Some AIDS activists, who expressed concern three years ago when gay bareback videos first reappeared on the scene, say they are even more alarmed over the recent trend by porn studios in using younger models, age 18 to 21, in bareback films.
“The message in that kind of imagery and entertainment should be to reinforce safer sex, and that includes using condoms during sexual activity,” said Ronald Johnson, an official with the Gay Men’s Health Crisis, one of the nation’s oldest AIDS advocacy groups based in New York City.
“The imagery is a very powerful one,” Johnson said. “I think this industry needs to recognize the power of that imagery and the responsibility they have.”
Representatives of gay adult film studios and retail distributors, including the increasingly popular online sales outlets for gay adult videos, express mixed views over the bareback phenomenon.
Some refuse to produce or sell bareback videos, saying the industry should hold to the practice it established in the late 1980s and early 1990s, when condoms were required for all depictions of anal intercourse.
Others say that, as businesses, they find it difficult to buck a market demand for bareback videos at a time of great competition in the adult gay entertainment industry.
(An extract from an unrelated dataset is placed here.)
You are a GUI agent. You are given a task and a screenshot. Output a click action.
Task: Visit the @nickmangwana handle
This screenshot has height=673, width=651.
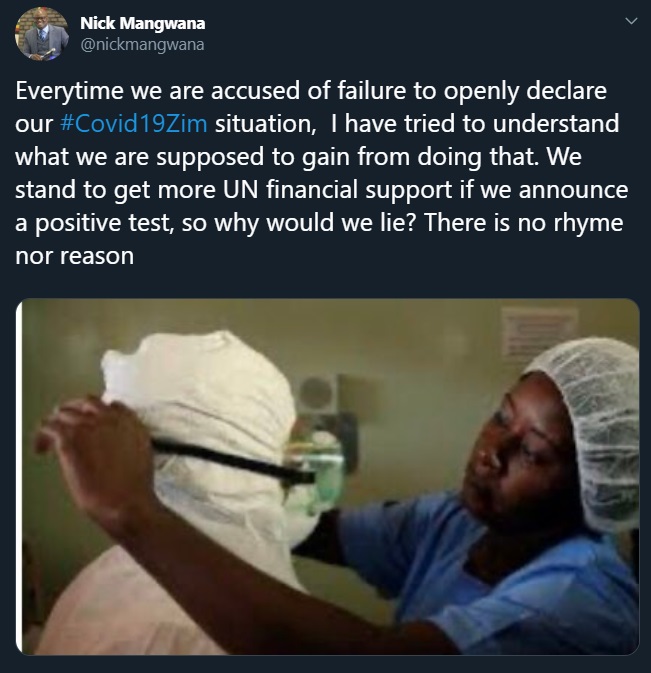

They also say businesses that serve gay people, an historically persecuted group, should not be engaging in a form of censorship by denying customers the right to choose the form of entertainment they like.
“Barebacking has become an issue of, if you can’t fight it, join it,” said Todd Brown, a buyer for Blue Ribbon Entertainment, Inc., which owns the online businesses GayVideoStore.com and BarebackVideoStore.net.
Brown said his company places disclaimers in the descriptions of all bareback videos that warn buyers that the practice of barebacking can lead to HIV transmission.
Industry observers say the creation of online distributors specializing in bareback videos, and the recent formation by studios of divisions specializing in producing bareback films, show growing demand for bareback products.
Doug Lawrence, editor of Gay Video News, a subsidiary of the trade publication Adult Video News, estimates between 10 to 15 percent of the gay adult films being produced are bareback movies.
“All the major companies are safe-sex, condom companies,” he said in describing the larger studios like Titan, Raging Stallion, Falcon, Cult, Hot House and All World.
Brown, the buyer for BarebackVideoStore.net, said the larger gay adult studios, while professing opposition to bareback films, have been capitalizing on the bareback demand by re-releasing their pre-AIDS gay porn flicks, where condoms were never used. The videos are then marketing as “pre-condom” films.
“They are making a big push to re-release their old titles without condoms,” Brown said. “They want to get a piece of this money coming from barebacking.”
A spot survey of gay adult video stores in several major cities shows that nearly all are selling bareback videos.
Capitol Video, which operates three video stores in D.C. that sell both adult and general entertainment videos, includes some bareback titles, according to manager Tim Snyder.
Stores selling adult gay videos in New York, Fort Lauderdale, San Francisco, Los Angeles, and Boston have each reported selling bareback videos during the past few years.

This all means that guys want to have unprotected sex at whatever cost. They live for the moment, whatever the consequences of their actions, they don't want to take any responsibility. Such self hatred. And all this for not wanting to take 15 fuckin seconds to put on a condom.

And it also proves that gay porn has failed to provide steamy hot safer sex. The blame goes all around. The producers and directors don't have their heart or cocks into it. The actors are so noninvolved and stoned out of their minds that they don't force the issue, instead they perform like zombies. No wonder the pre-condom sales are rising. Those guys while dead now for the most part, really knew how to have hot sizzling sex with each other.

It seems as if hot foreplay, hairy muscle sex and sizzling nipple play just doesn't do it for these guys. A very sad commentary.